▸ What to work on
Every entry below should come back unchanged, except that the pictures are dropped.

(Collected data entries)

# # #

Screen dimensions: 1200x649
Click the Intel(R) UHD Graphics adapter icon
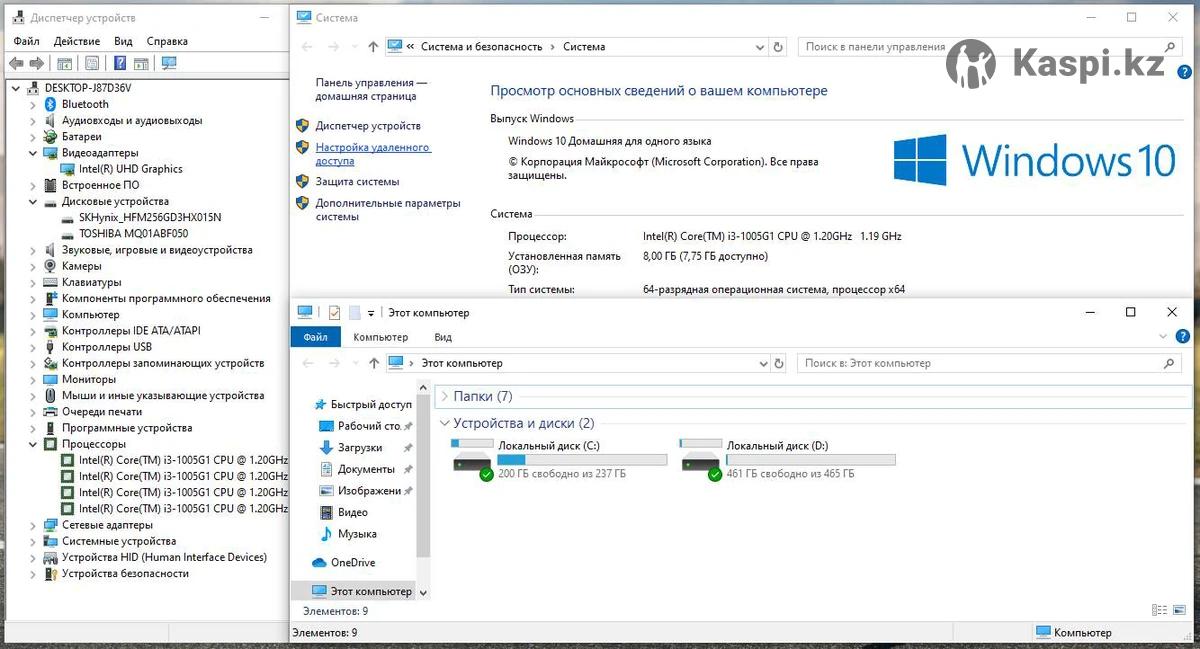click(x=68, y=169)
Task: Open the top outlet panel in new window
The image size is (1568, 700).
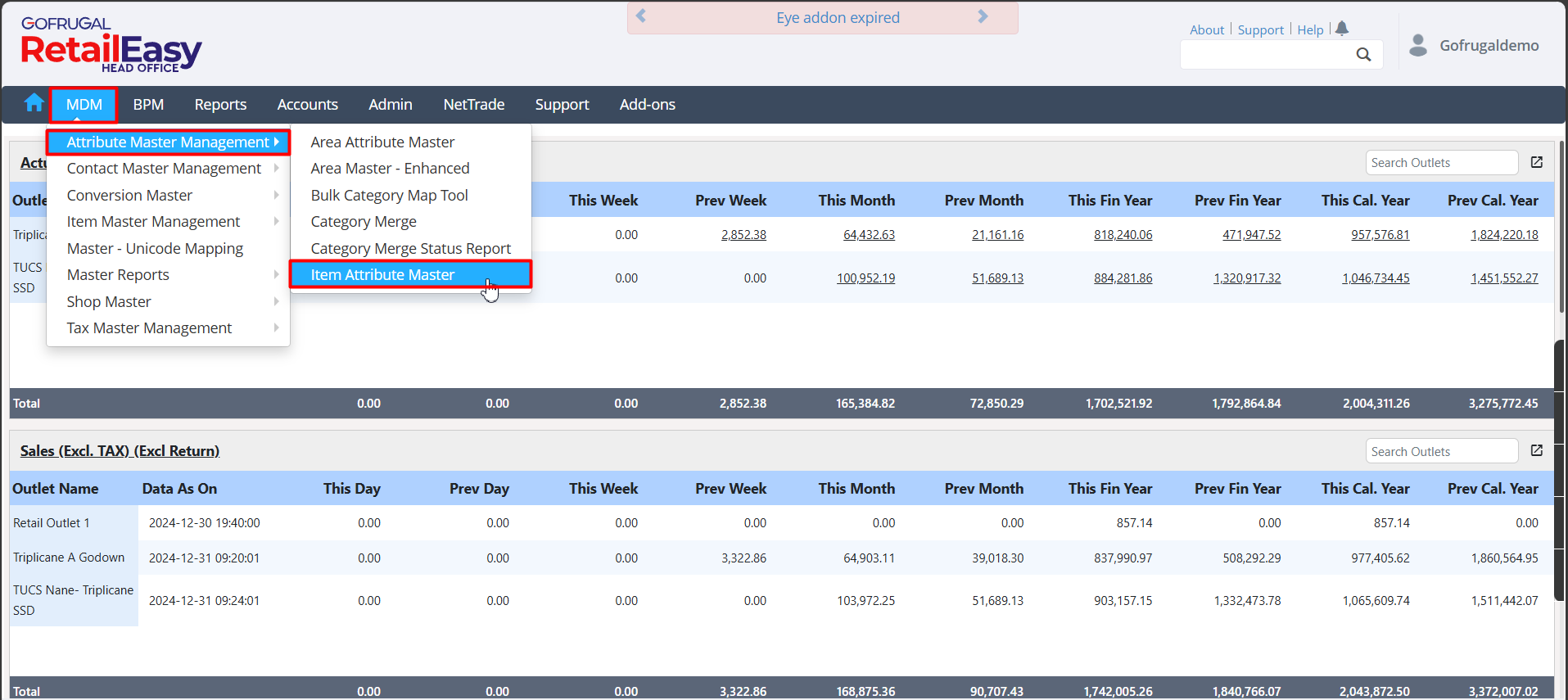Action: click(x=1537, y=162)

# # #

▸ Worked solution
Screen dimensions: 1200x649
Click the Intel(R) UHD Graphics adapter icon
click(x=68, y=169)
Task: Open the top outlet panel in new window
The image size is (1568, 700).
Action: click(x=1537, y=162)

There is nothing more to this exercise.